Местные лошади отличаются неприхотливостью и вполне пригодны для дальних утомительных переходов. На подножном корму они живут самостоятельно весь год, даже зимой добывая из-под снега прошлогоднюю траву (сухую, а иногда и зеленую). Редко видя своего хозяина, они становятся полудикими. Поймать такую лошадь летом не так то легко, еще труднее с ней справиться всаднику. Невысокого роста и покрытая длинной шерстью, она кажется толстой и неуклюжей. Но выносливость ее достойна удивления.

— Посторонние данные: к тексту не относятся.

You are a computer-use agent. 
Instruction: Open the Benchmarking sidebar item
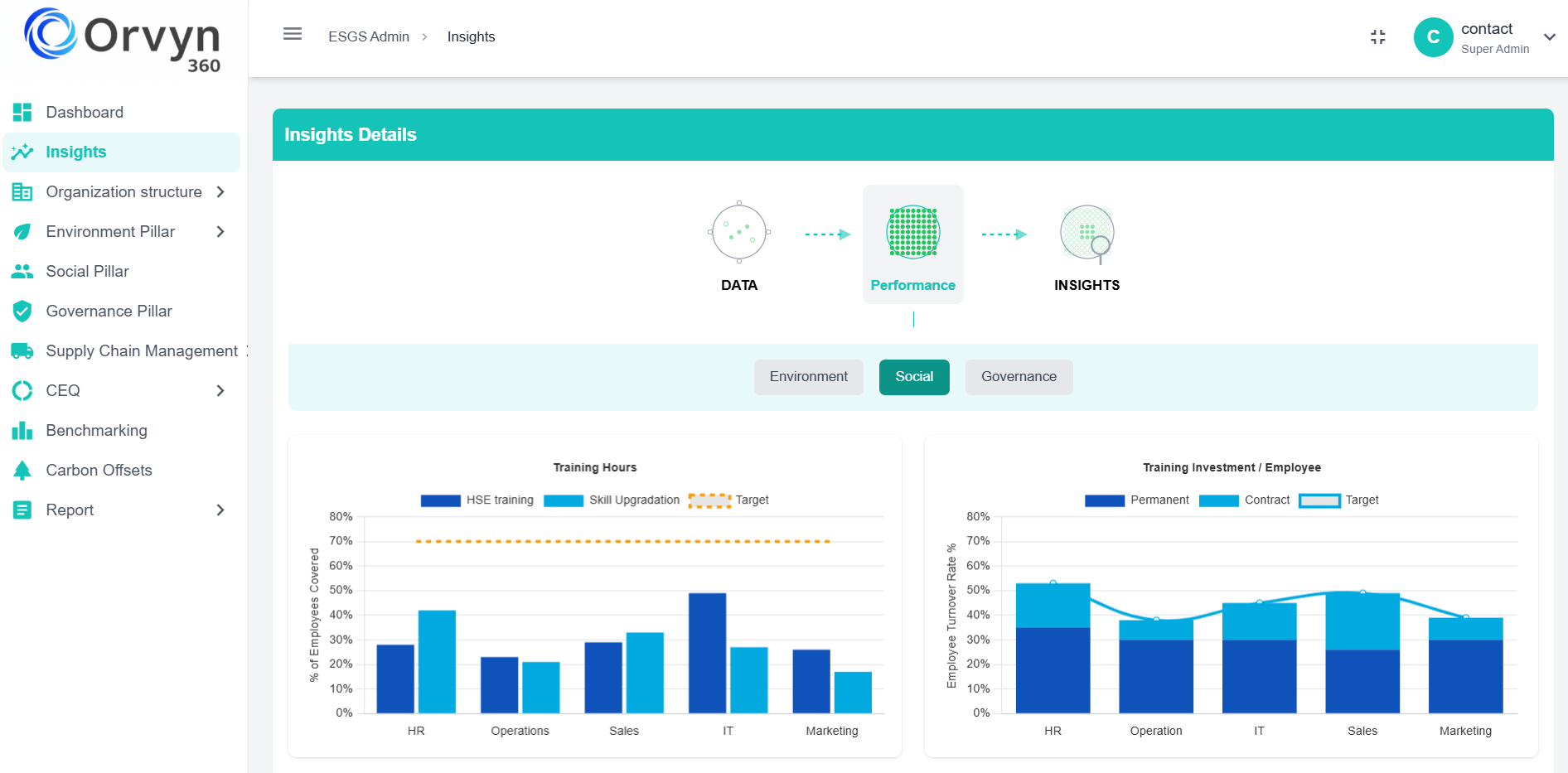pos(96,430)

На берегу близ одной из двух стоявших избушек мы остановились. Встретивший нас рыбак Фрол Никитич Алгасов сообщил, что до заимки Пантелеихи осталось около тринадцати километров.

Рыбак оказался сибиряком-забайкальцем из селения Баргузин. Когда-то он приехал на низовья Колымы пошютничать на одно лето, да и остался тут навсегда. Заполярные просторы пришлись ему по душе. Рыбы здесь было много, и у переселенца проснулась страсть к рыбной ловле.

Сначала он выбрал «усторонку» на Колымском западном устье с его протоками и висками. В них набивалась «большая сила» чиров, удивлявших даже поречан своей густотой во время хода. Воткнутое в рыбье «урево» весло продолжало стоять торчком: рыба шла сплошной стеной и, как живая плотина, гнала перед собой вал речной волны («валом шла рыба»).

В пору нереста («Чирово нерсенье буват осенью», — пояснил рыбак), когда на поверхности воды появились тонкие, словно стеклянные, ледышки, иная переполненная рыбой протока загружалась до самого дна, превращаясь как бы в живую запруду.

Деревьев вокруг избранного рыбаком места не было, и Фрола Никитича потянуло жить среди леса из родной даурской лиственницы. Да и силенок поубавилось, так что пришлось из тундры переместиться сюда. Восемь лет он живет у устья Родин конской виски, кормясь «с ружья и сети».

Во всю ширину виски была протянута «перетяга» (сеть). В ячеях трепетали на солнце живым серебром застрявшие рыбешки. У причала стояла верткая лодчонка-ветка. Сшивается она оленьими жилами из трех длинных досок, промазанных по швам сырой лиственничной смолой. На таких душегубках местные охотники проводят почти все время пролета птиц, вылезая на берег озер и рек только для короткого отдыха и еды.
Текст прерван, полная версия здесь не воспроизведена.